The newspaper cited early data from a trial conducted by South Africa’s University of the Witwatersrand and the University of Oxford, the findings of which are due to be published on Monday. The FT noted that none of the more than 2,000 mainly healthy and young participants in the trial had been hospitalized or died. The findings are yet to be peer-reviewed.
Responding to the FT report, an AstraZeneca spokesman said: “In this small phase I/II trial, early data has shown limited efficacy against mild disease primarily due to the B.1.351 South African variant. “However, we have not been able to properly ascertain its effect against severe disease and hospitalization given that subjects were predominantly young healthy adults.”

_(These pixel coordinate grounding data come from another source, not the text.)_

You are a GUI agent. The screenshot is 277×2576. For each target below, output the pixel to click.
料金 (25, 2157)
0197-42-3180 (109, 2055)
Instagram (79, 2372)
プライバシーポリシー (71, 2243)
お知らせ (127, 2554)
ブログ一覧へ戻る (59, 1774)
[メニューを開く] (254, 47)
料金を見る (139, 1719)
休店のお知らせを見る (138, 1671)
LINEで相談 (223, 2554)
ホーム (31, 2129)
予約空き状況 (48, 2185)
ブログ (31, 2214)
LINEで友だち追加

The company said it believed its vaccine could protect against severe disease, given that the neutralizing antibody activity was equivalent to that of other COVID-19 vaccines that have demonstrated protection against severe disease. The spokesman also said AstraZeneca has started adapting its vaccine against the South African variant and “will advance rapidly through clinical development so that it is ready for Autumn delivery should it be needed”.
While thousands of individual changes have arisen as the virus mutates into new variants, only a tiny minority are likely to be important or change the virus in an appreciable way, according to the British Medical Journal. Among coronavirus variants currently most concerning for scientists and public health experts are the so-called “South African”, “British” and “Brazilian” variants, which appear to spread more swiftly than others.
Other vaccine developers including Johnson & Johnson and Novax have also said their vaccines showed reduced efficacy in clinical trials conducted in South Africa. The Johnson & Johnson vaccine was 57 percent effective in South Africa, compared with 72 percent in the United States and 66 percent in Latin America. Novax, meanwhile, said its vaccine was 89.3 percent effective in a trial conducted in the United Kingdom, but only showed 50 percent effectiveness in a trial carried out in South Africa.
Moderna also reported a reduced immune response from its vaccine against the South African variant, and has said it will test a new booster shot aimed at that variant. Scientists say the mutations underscore the need to accelerate vaccination efforts before new and even more dangerous variants arise.